Murray, Labour's shadow financial secretary, says: "it has taken years for the Conservatives to u-turn – to finally drop their opposition to abolishing the non-dom status and follow Labour's lead.
"However, buried in the small print of Rishi Sunak's non-dom plan is a £400 million-a-year loophole that will benefit some of the wealthiest people in Britain.
"At a time when taxes on working people are set to be their highest in 70 years, and our public services are their knees, voters will rightly be asking why once again it is one rule for them and another rule for everybody else.
"The Tories need to come clean about this gaping loophole in their non-dom plan and guarantee to the British public that people who make their home here, pay their taxes here too."

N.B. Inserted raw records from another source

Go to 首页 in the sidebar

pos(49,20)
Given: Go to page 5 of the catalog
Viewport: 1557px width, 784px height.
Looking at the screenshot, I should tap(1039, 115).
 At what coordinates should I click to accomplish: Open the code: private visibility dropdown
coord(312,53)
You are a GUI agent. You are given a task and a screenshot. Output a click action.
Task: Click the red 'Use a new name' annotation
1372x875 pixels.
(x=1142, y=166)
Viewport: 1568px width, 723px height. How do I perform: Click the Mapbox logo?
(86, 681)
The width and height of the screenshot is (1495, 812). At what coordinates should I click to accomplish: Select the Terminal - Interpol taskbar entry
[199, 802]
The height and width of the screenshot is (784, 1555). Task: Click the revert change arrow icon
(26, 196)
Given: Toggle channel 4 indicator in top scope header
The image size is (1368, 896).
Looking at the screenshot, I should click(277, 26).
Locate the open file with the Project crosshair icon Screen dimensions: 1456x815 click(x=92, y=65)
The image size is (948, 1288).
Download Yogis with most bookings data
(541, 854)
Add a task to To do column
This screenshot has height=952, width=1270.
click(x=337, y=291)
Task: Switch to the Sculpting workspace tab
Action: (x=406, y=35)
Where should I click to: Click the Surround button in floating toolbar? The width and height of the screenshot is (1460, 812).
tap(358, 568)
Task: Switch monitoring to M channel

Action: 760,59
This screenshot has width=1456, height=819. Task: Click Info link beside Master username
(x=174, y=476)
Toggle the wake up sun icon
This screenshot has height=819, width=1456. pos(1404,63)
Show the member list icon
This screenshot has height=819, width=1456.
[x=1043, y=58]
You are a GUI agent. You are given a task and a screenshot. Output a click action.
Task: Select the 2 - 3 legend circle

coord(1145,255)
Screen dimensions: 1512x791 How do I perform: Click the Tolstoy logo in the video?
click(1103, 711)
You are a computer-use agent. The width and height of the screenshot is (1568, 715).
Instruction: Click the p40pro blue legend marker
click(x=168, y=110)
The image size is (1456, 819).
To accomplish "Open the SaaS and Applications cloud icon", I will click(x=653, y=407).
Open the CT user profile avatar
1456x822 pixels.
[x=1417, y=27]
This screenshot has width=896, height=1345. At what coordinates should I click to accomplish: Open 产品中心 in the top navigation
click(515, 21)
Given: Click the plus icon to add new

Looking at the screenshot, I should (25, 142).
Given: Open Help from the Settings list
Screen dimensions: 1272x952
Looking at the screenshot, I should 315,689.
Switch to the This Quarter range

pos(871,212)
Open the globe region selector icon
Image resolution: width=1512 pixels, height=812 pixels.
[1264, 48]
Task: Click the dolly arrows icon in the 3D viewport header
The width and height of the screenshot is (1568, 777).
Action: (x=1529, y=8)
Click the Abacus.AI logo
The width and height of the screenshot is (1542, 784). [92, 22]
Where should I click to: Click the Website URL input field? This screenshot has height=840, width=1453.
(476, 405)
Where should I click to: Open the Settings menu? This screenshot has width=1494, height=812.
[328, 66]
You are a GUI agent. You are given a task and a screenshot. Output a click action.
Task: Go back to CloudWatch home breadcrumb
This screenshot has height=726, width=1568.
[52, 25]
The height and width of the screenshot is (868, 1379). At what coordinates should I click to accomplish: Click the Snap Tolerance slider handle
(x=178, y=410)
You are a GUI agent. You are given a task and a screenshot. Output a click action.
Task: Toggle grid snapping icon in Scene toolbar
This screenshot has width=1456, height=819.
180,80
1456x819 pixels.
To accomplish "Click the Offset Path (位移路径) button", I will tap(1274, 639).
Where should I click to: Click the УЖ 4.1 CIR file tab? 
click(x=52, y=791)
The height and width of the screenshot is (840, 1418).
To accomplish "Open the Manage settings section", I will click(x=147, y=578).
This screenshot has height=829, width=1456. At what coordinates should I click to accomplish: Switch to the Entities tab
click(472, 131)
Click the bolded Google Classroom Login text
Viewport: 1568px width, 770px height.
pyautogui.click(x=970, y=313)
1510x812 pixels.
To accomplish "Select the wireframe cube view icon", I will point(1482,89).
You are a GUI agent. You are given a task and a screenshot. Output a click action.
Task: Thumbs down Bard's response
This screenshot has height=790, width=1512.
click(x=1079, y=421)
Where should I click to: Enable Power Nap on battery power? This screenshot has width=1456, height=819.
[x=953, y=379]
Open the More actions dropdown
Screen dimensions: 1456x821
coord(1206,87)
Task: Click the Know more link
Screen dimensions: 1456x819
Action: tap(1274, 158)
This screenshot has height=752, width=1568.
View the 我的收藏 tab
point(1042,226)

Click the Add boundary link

Labour has its own history of embarassment on the issue of non-dom status, however.
At the 2015 election, the party pledged to scrap the status, but when then-shadow chancellor Ed Balls went on the air to defend the policy, he was confronted with evidence of a radio appearance months earlier in which he had argued enacting the policy would not lead to higher tax revenue. At the time, it changed the tone of the election campaign. Balls went on to lose his seat.
A Treasury spokesperson says: "the government will abolish the current tax system for non-doms and replace it with a modern, simpler and fairer residency-based system – using the revenue to cut taxes on working people."